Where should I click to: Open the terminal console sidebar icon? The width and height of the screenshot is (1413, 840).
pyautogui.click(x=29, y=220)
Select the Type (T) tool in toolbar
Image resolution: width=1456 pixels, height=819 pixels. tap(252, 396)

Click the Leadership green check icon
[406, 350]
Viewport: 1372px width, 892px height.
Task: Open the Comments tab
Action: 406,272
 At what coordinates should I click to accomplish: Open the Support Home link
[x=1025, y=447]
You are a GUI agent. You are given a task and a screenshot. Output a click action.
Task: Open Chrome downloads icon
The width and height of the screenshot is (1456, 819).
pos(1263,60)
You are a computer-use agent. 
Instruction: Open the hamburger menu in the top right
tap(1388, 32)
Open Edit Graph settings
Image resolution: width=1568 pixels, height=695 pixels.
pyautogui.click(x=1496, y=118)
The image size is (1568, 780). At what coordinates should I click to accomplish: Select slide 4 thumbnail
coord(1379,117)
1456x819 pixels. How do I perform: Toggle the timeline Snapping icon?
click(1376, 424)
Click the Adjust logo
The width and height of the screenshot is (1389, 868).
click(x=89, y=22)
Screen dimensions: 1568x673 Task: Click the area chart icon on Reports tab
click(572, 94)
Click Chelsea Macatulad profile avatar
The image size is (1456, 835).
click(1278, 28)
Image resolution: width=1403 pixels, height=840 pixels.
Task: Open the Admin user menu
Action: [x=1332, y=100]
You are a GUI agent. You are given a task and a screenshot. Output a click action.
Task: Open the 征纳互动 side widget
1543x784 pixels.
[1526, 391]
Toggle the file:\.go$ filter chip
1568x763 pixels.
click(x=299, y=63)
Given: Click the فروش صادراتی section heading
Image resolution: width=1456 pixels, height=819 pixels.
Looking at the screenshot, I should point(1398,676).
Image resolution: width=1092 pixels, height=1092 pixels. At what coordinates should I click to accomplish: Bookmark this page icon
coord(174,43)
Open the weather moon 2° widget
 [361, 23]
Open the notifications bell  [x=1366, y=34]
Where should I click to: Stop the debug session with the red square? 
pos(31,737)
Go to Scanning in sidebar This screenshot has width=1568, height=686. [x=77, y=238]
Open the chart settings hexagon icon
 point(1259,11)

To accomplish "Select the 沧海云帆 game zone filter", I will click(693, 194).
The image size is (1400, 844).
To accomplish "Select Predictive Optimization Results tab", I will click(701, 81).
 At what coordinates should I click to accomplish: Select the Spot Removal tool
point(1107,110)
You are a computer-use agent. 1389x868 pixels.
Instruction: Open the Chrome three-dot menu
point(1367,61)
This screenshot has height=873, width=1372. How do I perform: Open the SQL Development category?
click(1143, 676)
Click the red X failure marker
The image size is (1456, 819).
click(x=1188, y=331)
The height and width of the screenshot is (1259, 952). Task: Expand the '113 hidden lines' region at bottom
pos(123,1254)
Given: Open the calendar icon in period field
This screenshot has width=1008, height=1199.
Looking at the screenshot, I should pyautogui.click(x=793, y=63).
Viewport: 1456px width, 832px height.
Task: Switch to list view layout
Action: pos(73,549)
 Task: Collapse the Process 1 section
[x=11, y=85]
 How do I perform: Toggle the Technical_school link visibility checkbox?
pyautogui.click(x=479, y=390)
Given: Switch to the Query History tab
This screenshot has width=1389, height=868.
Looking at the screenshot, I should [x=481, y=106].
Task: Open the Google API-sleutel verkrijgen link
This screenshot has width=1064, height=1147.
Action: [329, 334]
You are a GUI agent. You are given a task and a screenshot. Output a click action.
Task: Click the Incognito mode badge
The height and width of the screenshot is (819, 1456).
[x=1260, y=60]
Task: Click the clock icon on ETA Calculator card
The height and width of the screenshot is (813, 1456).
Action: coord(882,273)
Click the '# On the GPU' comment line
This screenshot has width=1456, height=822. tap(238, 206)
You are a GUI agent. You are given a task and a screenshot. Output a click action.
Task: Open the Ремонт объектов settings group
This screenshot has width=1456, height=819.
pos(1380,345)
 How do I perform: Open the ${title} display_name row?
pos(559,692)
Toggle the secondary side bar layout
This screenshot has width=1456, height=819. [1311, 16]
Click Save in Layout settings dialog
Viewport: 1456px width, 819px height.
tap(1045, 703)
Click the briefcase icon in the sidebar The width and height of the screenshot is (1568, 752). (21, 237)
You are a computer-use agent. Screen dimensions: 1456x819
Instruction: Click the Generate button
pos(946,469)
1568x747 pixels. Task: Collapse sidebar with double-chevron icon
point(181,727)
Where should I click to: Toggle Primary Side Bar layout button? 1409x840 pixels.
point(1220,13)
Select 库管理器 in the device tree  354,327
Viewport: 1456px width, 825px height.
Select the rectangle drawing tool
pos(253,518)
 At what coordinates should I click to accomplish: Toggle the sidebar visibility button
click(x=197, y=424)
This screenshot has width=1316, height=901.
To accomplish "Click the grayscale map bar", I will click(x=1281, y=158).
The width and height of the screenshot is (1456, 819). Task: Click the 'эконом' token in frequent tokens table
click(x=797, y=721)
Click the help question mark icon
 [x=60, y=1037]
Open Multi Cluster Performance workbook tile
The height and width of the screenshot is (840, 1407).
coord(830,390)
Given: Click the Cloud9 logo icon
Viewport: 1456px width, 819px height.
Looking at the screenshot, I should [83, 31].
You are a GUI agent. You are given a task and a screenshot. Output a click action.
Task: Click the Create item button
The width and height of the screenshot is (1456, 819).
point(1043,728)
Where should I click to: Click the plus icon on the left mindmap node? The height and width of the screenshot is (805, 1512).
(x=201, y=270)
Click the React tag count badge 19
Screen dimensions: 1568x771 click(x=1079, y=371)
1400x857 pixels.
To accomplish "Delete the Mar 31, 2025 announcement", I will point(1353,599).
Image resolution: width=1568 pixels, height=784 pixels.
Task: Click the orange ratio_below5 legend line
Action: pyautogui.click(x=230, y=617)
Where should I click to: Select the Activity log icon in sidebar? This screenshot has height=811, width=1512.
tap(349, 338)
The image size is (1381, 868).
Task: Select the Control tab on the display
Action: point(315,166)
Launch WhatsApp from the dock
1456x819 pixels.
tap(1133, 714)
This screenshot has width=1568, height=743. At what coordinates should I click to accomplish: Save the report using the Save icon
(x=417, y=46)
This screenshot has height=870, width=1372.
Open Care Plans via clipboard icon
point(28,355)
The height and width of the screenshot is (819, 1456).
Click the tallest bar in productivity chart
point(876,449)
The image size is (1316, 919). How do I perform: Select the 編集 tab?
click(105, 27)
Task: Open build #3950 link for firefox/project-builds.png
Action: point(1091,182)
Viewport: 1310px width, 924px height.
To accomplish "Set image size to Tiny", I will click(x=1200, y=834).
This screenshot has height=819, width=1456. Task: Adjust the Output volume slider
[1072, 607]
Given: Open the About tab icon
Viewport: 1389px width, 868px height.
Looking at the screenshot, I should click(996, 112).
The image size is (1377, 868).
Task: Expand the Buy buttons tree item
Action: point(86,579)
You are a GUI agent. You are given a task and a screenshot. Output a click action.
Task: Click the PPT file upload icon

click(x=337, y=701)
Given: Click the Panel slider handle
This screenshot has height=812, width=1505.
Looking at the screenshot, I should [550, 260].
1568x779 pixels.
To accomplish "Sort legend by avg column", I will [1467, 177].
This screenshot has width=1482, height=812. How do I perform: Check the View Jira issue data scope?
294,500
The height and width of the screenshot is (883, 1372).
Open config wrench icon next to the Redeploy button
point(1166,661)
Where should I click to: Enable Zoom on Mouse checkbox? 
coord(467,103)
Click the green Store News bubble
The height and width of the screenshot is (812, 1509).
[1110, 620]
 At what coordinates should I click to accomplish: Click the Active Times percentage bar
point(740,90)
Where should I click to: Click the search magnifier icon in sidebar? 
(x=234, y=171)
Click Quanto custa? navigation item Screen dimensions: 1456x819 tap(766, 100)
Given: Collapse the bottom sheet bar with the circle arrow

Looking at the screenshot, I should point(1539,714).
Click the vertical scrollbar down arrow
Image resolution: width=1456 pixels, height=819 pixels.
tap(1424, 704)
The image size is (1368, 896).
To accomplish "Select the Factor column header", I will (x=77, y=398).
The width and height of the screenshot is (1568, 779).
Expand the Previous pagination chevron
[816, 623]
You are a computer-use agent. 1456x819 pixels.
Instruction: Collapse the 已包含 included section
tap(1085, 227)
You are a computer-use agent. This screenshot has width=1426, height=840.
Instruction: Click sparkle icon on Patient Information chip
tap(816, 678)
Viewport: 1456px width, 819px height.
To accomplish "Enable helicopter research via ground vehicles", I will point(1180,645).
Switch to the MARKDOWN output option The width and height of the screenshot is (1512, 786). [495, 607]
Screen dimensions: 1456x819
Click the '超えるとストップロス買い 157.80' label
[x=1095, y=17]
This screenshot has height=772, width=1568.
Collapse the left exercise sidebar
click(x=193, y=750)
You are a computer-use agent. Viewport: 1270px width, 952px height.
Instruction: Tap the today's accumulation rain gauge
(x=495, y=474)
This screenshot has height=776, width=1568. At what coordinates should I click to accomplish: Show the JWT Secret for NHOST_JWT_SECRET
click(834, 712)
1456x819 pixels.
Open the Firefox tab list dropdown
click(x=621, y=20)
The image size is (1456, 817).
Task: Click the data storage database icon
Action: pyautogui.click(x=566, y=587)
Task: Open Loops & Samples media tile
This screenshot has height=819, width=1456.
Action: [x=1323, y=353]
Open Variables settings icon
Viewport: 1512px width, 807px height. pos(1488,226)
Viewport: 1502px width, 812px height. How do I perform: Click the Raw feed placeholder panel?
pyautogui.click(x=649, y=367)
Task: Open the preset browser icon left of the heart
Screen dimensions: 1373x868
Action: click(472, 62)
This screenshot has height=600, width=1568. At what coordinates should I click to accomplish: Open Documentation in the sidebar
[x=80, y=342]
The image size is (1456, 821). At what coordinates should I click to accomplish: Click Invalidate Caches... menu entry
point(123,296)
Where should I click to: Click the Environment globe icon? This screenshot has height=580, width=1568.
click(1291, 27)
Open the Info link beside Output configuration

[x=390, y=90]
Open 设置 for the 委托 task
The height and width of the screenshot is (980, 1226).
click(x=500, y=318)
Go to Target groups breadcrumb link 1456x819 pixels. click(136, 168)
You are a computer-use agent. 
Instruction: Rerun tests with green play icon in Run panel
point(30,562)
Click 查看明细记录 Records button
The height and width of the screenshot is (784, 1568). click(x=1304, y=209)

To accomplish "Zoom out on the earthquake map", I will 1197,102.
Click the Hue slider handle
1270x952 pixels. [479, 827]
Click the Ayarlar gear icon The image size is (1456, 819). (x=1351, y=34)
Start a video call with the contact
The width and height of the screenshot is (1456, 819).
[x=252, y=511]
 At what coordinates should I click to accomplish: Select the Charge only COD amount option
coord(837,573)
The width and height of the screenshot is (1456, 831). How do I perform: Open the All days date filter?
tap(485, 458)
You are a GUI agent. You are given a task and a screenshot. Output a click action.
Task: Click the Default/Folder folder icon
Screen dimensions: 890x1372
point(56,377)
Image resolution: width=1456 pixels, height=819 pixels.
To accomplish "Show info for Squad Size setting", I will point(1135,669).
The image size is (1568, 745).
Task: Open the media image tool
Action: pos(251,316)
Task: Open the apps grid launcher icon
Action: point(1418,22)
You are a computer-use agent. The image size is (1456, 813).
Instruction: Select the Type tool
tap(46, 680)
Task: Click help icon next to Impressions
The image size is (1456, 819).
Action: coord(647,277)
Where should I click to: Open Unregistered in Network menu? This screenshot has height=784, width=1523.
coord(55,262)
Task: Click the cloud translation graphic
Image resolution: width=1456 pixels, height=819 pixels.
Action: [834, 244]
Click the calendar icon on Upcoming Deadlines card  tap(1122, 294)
◆ ◆ ◆
> _TASK STATEMENT_: If a line of the records above includes the word "computer", count it; state the final number with no other words.

> _TASK RESULT_: 8